Figure 7.

Superposition and primary sequence alignment of Brag2_PH:Bragsin and ASAP1_PH:diC4-PIP2 structures.A, overall superposition of Brag2_PH:Bragsin (gray) and ASAP_PH:diC4-PIP2 (pink). Bragsin is shown as gray sticks and the two diC4-PIP2 molecules are shown as pink sticks. N- and C-termini are labeled. B, alignment of Brag2_PH (6FNE_630-746) and ASAP1_PH (5C79_339-437) residues based on structural superposition. Brag2_PH residues that bind to Bragsin are colored teal. ASAP1_PH residues that bind to PIP2 are shown in red, while those that exhibit chemical shift perturbations upon binding to nanodiscs containing NAV-2729 are shown in orange. The single ASAP1_PH residue that binds to both PIP2 and exhibits chemical shift perturbations upon binding NAV-2729 nanodiscs (I353) is shown in a red/orange gradient. Secondary structure elements are labeled. C, Brag2_PH residues that bind to Bragsin. R654 is labeled to indicate its positioning relative to R360 in (D). H652 and K667 are labeled to indicate their positioning relative to Q358 and H373 in (E).
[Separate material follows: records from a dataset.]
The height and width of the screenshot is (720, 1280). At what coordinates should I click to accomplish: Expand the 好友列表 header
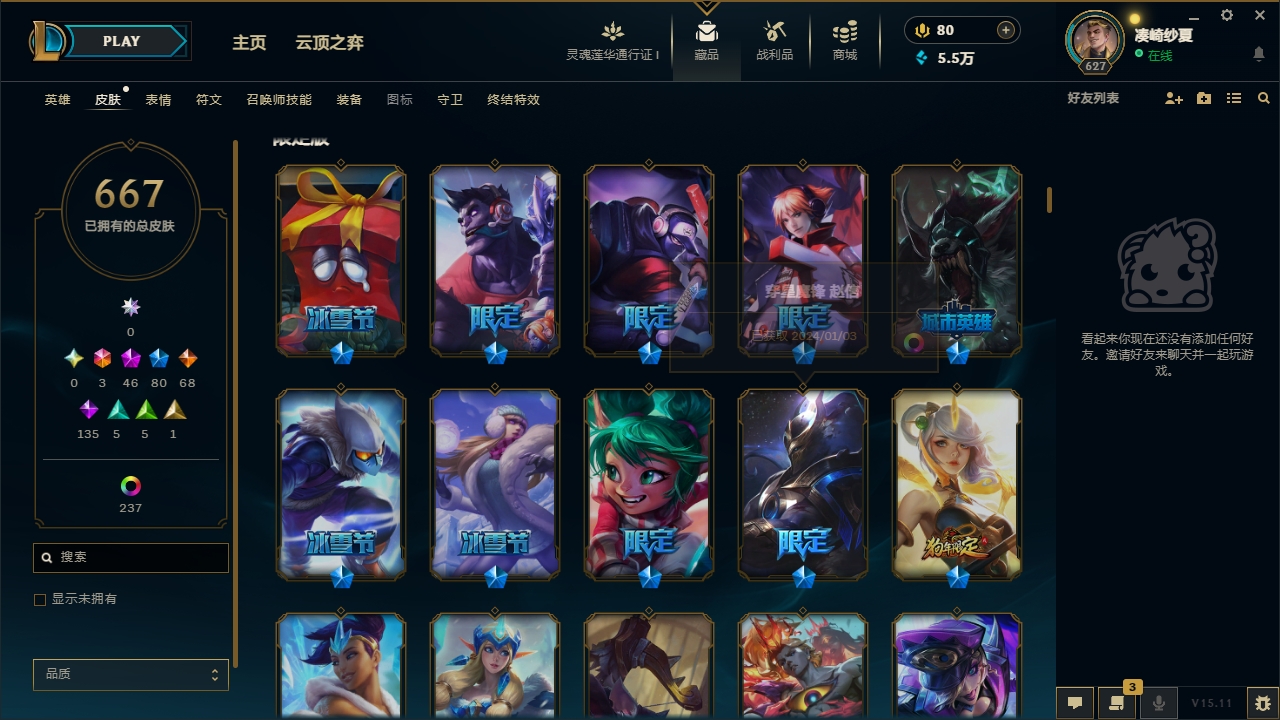(x=1093, y=98)
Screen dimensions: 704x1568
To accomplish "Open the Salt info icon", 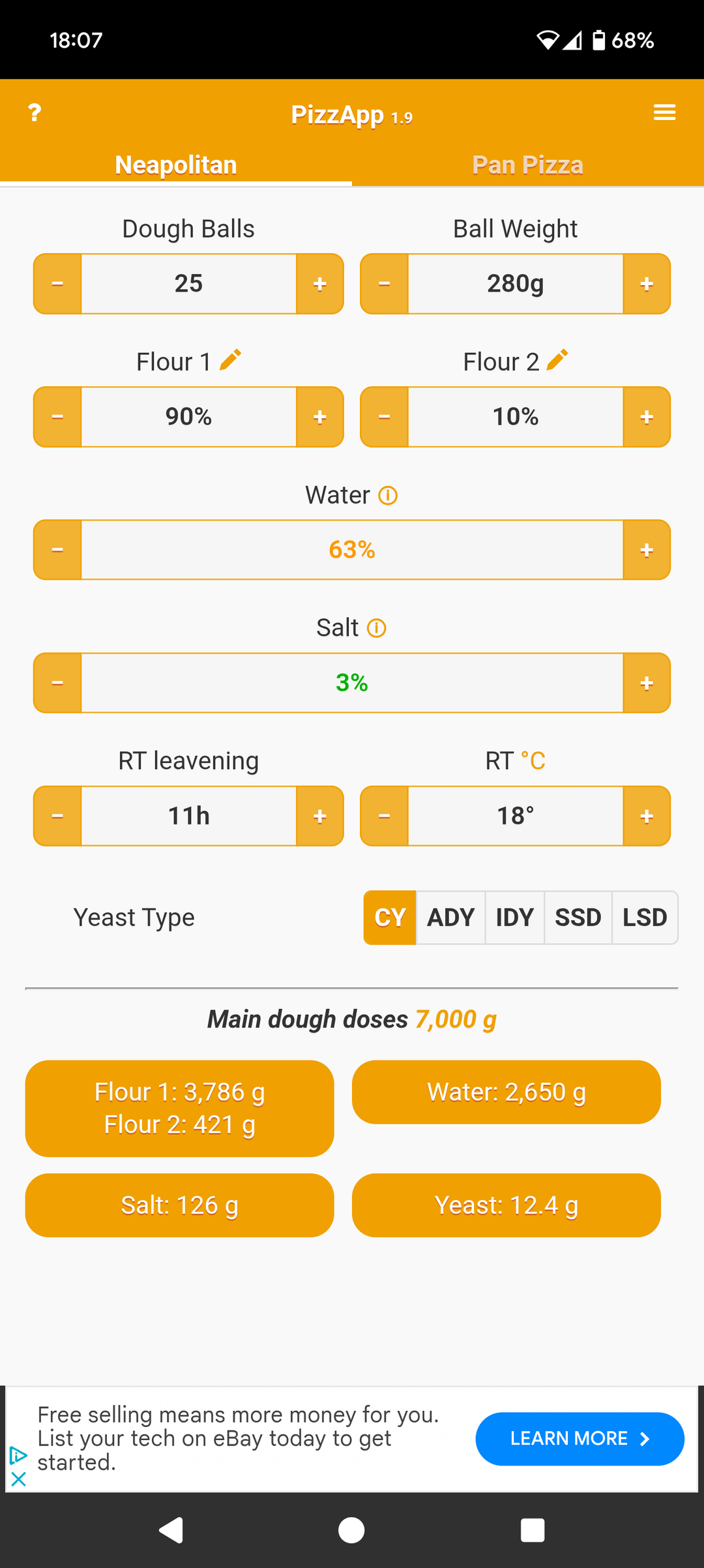I will (x=377, y=628).
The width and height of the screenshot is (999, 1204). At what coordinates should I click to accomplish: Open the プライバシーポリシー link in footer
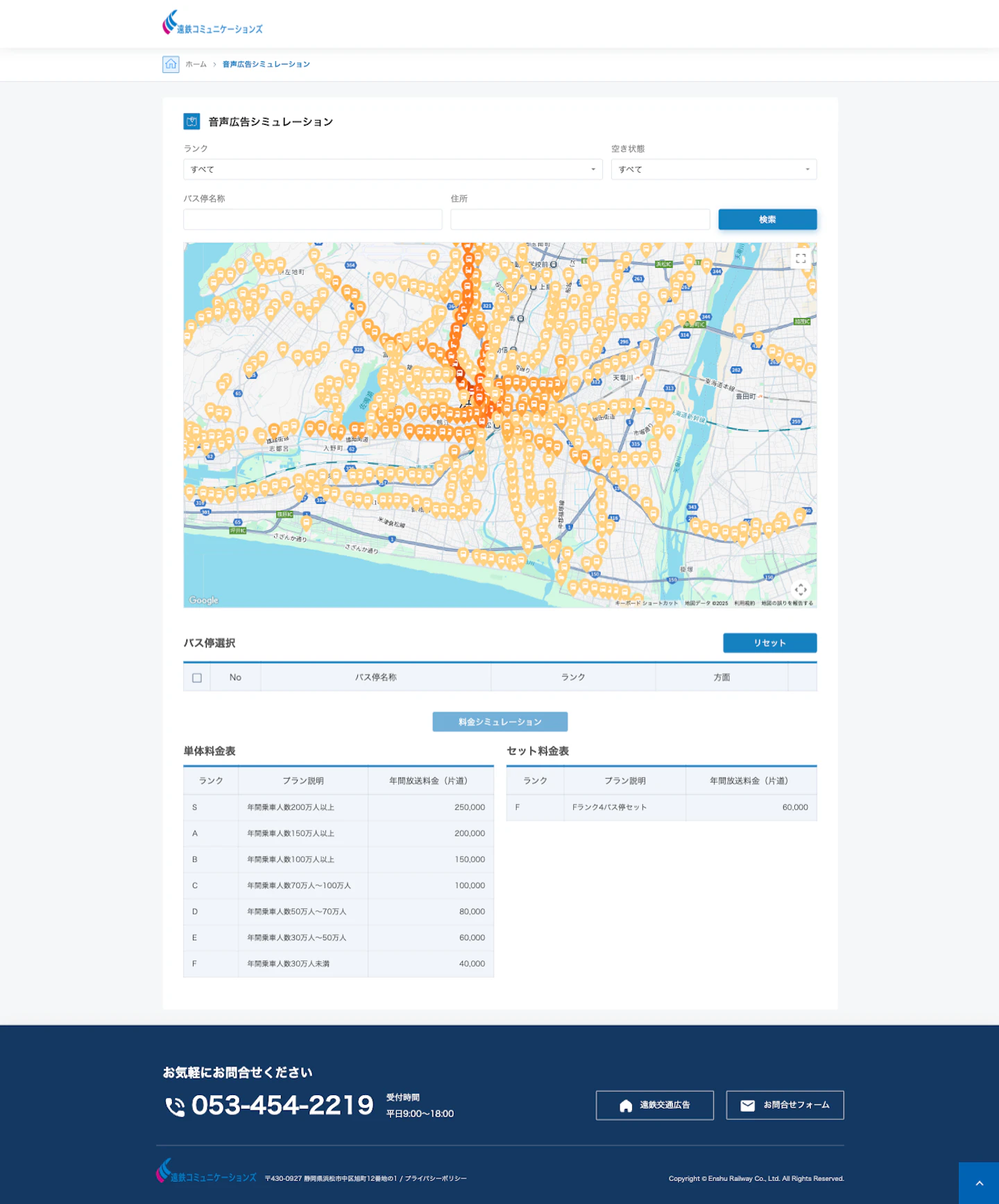click(x=436, y=1178)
Secondary structure elements are labeled. D, ASAP1_PH residues that bind to diC4-PIP2. R360 is labeled to indicate its positioning relative to R654 in (C). I353 is labeled as it is the sole residue that binds diC4-PIP2 and exhibited chemical shift perturbations upon binding nanodiscs containing NAV-2729. Secondary structure elements are labeled. E, ASAP1_PH residues that exhibit chemical shift perturbations upon binding to nanodiscs containing NAV-2729. Q358 and H373 are labeled to indicate their positioning relative to H652 and K667 in (C). All other features are labeled as described in (D). PH, pleckstrin homology; PIP2, phosphatidylinositol 4,5-bisphosphate.